O jogo entre as duas maiores potências da América Latina teve um equilíbrio de forças em campo

A tarde começou com um dos maiores engarrafamentos já registrados na cidade de São Paulo. Uma hora antes do início da partida entre Brasil e México, havia mais de 300 quilômetros de vias congestionadas na cidade. Motoristas impacientes, que aceleravam e paravam e aceleravam e paravam novamente, desafiavam o tempo e o espaço para chegar o mais rápido possível em suas casas, após uma curta jornada de trabalho, finda na hora do almoço. E se ao nervosismo provocado pela morosidade do trânsito adicionarmos a ansiedade em relação ao jogo teremos conseguido descrever com perfeição o retrato dos paulistanos imersos no mar de automóveis que se espraiava por todos os recantos.

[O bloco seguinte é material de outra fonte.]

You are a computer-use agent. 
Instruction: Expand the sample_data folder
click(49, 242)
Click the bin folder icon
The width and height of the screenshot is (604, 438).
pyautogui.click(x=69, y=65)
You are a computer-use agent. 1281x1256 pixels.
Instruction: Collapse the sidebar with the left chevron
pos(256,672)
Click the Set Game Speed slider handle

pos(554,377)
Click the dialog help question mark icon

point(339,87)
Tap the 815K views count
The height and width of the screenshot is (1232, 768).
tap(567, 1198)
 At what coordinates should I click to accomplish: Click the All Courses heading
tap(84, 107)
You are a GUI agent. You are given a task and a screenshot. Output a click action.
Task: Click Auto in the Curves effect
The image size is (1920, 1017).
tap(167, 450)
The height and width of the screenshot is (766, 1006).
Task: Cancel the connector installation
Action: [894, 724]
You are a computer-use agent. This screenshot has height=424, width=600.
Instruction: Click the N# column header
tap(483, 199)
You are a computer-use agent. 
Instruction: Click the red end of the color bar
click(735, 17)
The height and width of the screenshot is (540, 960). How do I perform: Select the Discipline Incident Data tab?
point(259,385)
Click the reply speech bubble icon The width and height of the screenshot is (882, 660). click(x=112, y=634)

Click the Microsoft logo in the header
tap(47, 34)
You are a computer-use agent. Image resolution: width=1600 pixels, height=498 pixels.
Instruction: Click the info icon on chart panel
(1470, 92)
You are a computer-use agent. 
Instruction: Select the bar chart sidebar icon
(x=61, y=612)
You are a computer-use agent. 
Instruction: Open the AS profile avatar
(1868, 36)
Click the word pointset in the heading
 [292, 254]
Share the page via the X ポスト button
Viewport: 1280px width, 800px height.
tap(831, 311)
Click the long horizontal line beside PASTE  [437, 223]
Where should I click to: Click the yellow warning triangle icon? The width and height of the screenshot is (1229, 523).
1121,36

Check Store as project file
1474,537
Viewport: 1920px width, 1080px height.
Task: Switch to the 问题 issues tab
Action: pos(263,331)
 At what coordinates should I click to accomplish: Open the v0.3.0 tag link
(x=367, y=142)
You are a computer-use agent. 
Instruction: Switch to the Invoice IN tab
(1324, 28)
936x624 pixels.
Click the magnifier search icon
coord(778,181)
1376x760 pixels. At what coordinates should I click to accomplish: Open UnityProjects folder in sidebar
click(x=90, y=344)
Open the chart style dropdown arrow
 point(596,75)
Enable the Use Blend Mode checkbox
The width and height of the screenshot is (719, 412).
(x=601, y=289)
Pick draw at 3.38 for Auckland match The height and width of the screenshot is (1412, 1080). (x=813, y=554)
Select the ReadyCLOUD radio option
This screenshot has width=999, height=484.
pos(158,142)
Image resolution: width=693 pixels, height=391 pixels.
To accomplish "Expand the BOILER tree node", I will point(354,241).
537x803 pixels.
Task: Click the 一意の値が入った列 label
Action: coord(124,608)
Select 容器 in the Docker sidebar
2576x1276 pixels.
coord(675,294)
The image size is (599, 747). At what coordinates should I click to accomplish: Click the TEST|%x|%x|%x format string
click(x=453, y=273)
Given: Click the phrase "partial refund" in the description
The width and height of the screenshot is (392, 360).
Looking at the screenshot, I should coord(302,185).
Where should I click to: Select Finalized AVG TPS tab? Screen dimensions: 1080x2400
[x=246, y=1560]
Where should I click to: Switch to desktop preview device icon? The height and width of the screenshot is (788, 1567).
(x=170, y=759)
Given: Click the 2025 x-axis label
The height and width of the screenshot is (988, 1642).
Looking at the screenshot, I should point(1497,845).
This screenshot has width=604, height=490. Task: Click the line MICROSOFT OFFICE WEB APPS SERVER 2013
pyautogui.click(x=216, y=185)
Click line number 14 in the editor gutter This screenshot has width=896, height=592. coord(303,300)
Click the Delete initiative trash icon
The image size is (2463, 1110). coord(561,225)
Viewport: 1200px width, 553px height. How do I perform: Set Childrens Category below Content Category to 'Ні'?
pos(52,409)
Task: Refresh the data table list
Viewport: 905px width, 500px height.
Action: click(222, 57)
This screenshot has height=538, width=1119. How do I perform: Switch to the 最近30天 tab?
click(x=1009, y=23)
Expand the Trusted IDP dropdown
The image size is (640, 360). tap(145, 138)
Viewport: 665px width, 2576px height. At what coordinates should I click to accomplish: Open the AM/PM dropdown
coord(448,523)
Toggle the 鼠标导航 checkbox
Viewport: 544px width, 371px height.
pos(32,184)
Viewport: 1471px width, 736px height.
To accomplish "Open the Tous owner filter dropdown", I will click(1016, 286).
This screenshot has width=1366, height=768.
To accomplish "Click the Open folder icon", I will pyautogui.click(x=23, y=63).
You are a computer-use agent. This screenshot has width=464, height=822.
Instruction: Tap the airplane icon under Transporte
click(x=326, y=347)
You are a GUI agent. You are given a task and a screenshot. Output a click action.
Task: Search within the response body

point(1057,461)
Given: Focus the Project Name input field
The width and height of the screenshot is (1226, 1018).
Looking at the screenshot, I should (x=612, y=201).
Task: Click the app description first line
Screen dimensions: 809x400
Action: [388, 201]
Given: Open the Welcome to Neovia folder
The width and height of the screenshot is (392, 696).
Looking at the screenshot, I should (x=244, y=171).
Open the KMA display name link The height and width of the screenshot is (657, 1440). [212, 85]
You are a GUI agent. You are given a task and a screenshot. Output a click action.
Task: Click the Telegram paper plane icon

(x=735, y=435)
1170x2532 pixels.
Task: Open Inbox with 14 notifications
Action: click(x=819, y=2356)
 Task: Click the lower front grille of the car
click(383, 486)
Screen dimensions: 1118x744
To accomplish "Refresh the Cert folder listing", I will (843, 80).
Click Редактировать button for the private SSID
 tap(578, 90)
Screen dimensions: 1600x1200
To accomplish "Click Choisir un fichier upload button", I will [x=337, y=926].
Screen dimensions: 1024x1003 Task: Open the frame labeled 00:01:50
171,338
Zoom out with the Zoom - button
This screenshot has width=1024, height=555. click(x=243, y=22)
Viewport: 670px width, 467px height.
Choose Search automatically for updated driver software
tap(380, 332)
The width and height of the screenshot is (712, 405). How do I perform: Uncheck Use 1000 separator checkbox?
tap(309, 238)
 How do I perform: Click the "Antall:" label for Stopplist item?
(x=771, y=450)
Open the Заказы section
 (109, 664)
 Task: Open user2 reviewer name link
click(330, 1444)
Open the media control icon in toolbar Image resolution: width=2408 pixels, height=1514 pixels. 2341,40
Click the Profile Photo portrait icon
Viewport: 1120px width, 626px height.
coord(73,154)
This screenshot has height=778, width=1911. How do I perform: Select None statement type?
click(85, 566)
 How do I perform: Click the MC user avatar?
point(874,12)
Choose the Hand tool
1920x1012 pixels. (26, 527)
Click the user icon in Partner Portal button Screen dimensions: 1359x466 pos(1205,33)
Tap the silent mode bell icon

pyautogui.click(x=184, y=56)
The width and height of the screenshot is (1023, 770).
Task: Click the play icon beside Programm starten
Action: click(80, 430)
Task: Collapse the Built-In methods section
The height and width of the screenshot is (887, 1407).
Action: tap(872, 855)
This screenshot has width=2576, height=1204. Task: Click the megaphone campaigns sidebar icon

Nas imediações da Arena Castelão, em Fortaleza, desde o meio-dia um grupo de 500 pessoas protestava contra a realização da Copa do Mundo – dispersados por bombas de gás lacrimogênio e balas de borracha, ao final cerca de 30 manifestantes foram detidos. Dentro do estádio, pouco mais de 60 mil torcedores já se posicionavam para assistir ao jogo, a maioria absoluta formada por uma elite branca, que pode pagar os preços salgados dos ingressos – do lado de fora, cambistas negociavam entradas por até 5 mil reais (2.250 dólares).

Em campo, as duas maiores potências da América Latina se enfrentavam. De um lado, o uniforme reserva vermelho representava o México, 118 milhões de habitantes espalhados por 1,9 milhões de quilômetros quadrados, um PIB de 1,2 trilhão de dólares, décima-segunda maior economia do mundo, renda per capita de 15,3 mil dólares e sérios problemas sociais, como a presença ostensiva do narcotráfico, a violência, a corrupção e o abismo entre ricos e pobres.

O México tem sérios problemas sociais, como a presença ostensiva do narcotráfico, a violência, a corrupção e o abismo entre ricos e pobres

Do outro lado, de uniforme amarelo, o Brasil, 200 milhões de habitantes usufruindo de 8,5 milhões de quilômetros quadrados, um PIB de 2,4 trilhões de dólares, sétima maior economia do mundo, renda per capita de 10,9 mil dólares e sérios problemas sociais, como a presença cada vez mais ostensiva do narcotráfico, a violência urbana, a corrupção, o abismo entre ricos e pobres, sistemas de educação e a saúde em frangalhos.

Em comum, ambos contam com uma população apaixonada por futebol, mas enquanto o Brasil esteve presente em todas as Copas e acumula o título de pentacampeão do mundo, o México participou de 15 das 19 edições e o melhor resultado alcançado até agora foi ter chegado às quartas de final nas duas competições que sediou, em 1970 e 1986.

Dentro de campo, o que se viu foi um equilíbrio de forças. Brasil e México gastaram os noventa minutos regulamentares de jogo tentando encontrar o caminho do gol, com alguns poucos momentos de glória individual e largos momentos de medianidade. Quem foi ao estádio para ver brilhar a estrela de Neymar, acabou tendo de se conformar com a incrível flexibilidade de Ochoa, o verdadeiro herói da partida. Em tempos de crise, o fato de um goleiro tornar-se o astro de um jogo de futebol deve ter algum significado oculto. Certamente, trata-se de uma metáfora de algo que eu não sei o que é.